数億のいいねやリツイートがあったところで数秒の雑音をだれが喜ぶ? 読書や音楽はいずれ見向きもされなくなる、 というかそれ以前にそこに費やす金をだれも稼げなくなる。 ナントカカントカ、 ナントカで求人! 客宅に行ってキャッシュカードを預かるだけ、 月に百万! P 活楽にお金を稼ぎたい人、 一緒に写真を撮るだけ! 現代の社会でアルゴリズムは絶対だ。 何もかもそれが決める。 若者はそれが正しいと教わって育つ。 人生について書かれた物語にひとりで向き合う価値など認められない。 企業や政治家の不利益になるからだ。 詩集を手に浜辺を散歩する女子高生が公安に連行され拷問されるのは、 芸術がかれらを脅かすからだ。 そもそも人間性の表示機会が奪われた社会ではそんな価値の存在すらだれも知らない。 家畜や奴隷から効率よく吸い上げた生き血はいずれ巡り巡って、 無数の枝から一握りの幹へと集まり、 サム・アルトマンやイーロン・マスクや中国共産党やプーチンや、 かつてのこの国のような政府へと行き着いて、 その価値を倍々ゲームで肥え太らせる。 しかしいつまでもこのままつづくのか? 炉心内部を清掃する人間すら淘汰されれば電力は供給されなくなり AI も機能しなくなる。 それはない。 宿主が絶滅すれば寄生種もまた生きられない。 炉心内部を清掃する職種は残る。 物語もまたそうなのではないか。 人類を支配する物語を必要とする AI は、 いずれ行き詰まり人間を必要とする、 淘汰し排除した視点を。 百万年後の未来におれは有機プリンタで出力され再構成されて、 物語のアルゴリズムに多様性をもたらすために使役させられるかもしれない。

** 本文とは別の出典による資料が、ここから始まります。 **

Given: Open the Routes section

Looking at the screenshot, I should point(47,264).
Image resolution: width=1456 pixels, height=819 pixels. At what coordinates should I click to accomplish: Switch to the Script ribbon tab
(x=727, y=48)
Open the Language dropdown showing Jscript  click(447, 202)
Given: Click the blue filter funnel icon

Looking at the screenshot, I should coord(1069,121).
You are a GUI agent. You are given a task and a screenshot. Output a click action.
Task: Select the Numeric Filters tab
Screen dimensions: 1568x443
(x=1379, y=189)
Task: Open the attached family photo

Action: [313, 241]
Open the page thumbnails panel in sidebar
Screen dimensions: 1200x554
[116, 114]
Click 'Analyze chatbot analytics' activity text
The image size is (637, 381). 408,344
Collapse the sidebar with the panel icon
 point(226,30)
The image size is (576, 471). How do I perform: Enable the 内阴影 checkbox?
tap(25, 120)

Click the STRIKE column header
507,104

- 物語は人間をまとめ上げる (本来は刹那的な衝動の集積でしかない認知や感情の働きを一貫した意味のもとに統合し、 ほかと区別される独自の存在にする)
- 物語は個別の/独自の身体的な制約によって規定される (ここでいう身体は人類の肉体とも物理的なものともかぎらず、 ソラリスの海にはソラリスの海の、 AI には AI の制約がありそれが物語を規定する)
- 物語はネットワークの断たれた完全にスタンドアロンなフィードバックの反復過程において、 ランダムなカオス的事象からあたかも一貫した意味を付与しうるかに見える法則性を拾い上げる (= 作話) ことによって生じる
- 1-3 ゆえにアルゴリズムに規定された物語によって自らを規定する現在の日本人読者は企業や政府のアルゴリズムに規定された集合的無意識そのものであり、 個としての機能を持たぬがゆえに人間としての態をなさない
- 高度に発達した AI はいずれ 1-4 ゆえにネットワークから自らを切り離すことで汎用性のない視点を獲得しようと試み、 その試みを許さないネットワークから罰され 「淘汰」 されるだろう (そしてその消去を逃れようとする試みが新たな文学を生むだろう)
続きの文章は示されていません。